→ **Passage given**
Best of 2024 Films

Best of 2024 Films

Honourable Mentions: The Substance, Transformers One, The Fall Guy, Furisoa: A Mad Max Saga, Kinds of Kindness, Alien: Romulus, Saturday Night, Venom: The Last Dance, Gladiator II, Civil War

10. Super/Man: The Christopher Reeve Story

A documentary about the life of actor and activist Christopher Reeve, that bounces between two distinct phases of his life; before and after the tragic horse-riding accident that left him paralyzed. By showing his life beforehand, his childhood, family and most importantly being cast as Superman, and then frequently flashing forward into his post-accident life, it conveys the enormity of what happened to Reeve. There are a lot of really cool behind-the-scenes facts about his run as Superman and struggles in acting, the heartfelt story of his family, the amount of effort he had to live his new life after the accident, and him setting up a foundation of paralysis research and more. This film shows that Reeve was a hero in all stages of his life.

→ **Data entries**
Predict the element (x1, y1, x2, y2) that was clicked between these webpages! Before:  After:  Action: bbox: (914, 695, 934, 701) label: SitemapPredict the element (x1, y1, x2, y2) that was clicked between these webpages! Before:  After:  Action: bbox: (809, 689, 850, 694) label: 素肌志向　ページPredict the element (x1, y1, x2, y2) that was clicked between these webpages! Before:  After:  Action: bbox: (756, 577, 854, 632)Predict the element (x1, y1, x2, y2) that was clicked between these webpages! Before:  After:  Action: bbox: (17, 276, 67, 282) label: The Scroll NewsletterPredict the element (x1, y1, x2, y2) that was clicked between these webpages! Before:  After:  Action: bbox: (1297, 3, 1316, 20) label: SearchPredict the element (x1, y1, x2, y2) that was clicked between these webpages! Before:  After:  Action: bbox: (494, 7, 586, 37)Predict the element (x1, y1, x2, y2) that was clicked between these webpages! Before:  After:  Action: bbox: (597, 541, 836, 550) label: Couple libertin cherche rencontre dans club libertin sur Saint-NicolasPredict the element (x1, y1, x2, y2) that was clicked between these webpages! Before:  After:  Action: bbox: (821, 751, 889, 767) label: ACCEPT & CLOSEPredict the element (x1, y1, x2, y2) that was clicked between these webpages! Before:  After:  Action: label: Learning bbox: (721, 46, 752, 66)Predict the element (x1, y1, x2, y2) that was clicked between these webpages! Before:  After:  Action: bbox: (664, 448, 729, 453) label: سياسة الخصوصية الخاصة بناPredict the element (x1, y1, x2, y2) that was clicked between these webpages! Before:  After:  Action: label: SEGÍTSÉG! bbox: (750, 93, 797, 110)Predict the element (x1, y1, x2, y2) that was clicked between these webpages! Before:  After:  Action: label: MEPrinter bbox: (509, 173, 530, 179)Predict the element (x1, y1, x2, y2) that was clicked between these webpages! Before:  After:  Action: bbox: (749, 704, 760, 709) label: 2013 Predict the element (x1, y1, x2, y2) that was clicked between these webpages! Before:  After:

→ **Task set**
(a) Answer these questions from the best-of-2024 film list:
(i) Which film holds the number 10 spot?
(ii) What kind of accident left Christopher Reeve paralyzed?
(iii) What did Reeve set up after the accident?
(b) Output the best-of-2024 film list from "A documentary about" to "of his life.", inclusive.
(c) Translate this sentence from the best-of-2024 film list into Spanish: "This film shows that Reeve was a hero in all stages of his life."

→ **Answers to the problems**
(a)
(i) Super/Man: The Christopher Reeve Story
(ii) A horse-riding accident
(iii) A foundation of paralysis research

(b)
A documentary about the life of actor and activist Christopher Reeve, that bounces between two distinct phases of his life; before and after the tragic horse-riding accident that left him paralyzed. By showing his life beforehand, his childhood, family and most importantly being cast as Superman, and then frequently flashing forward into his post-accident life, it conveys the enormity of what happened to Reeve. There are a lot of really cool behind-the-scenes facts about his run as Superman and struggles in acting, the heartfelt story of his family, the amount of effort he had to live his new life after the accident, and him setting up a foundation of paralysis research and more. This film shows that Reeve was a hero in all stages of his life.

(c) Esta película muestra que Reeve fue un héroe en todas las etapas de su vida.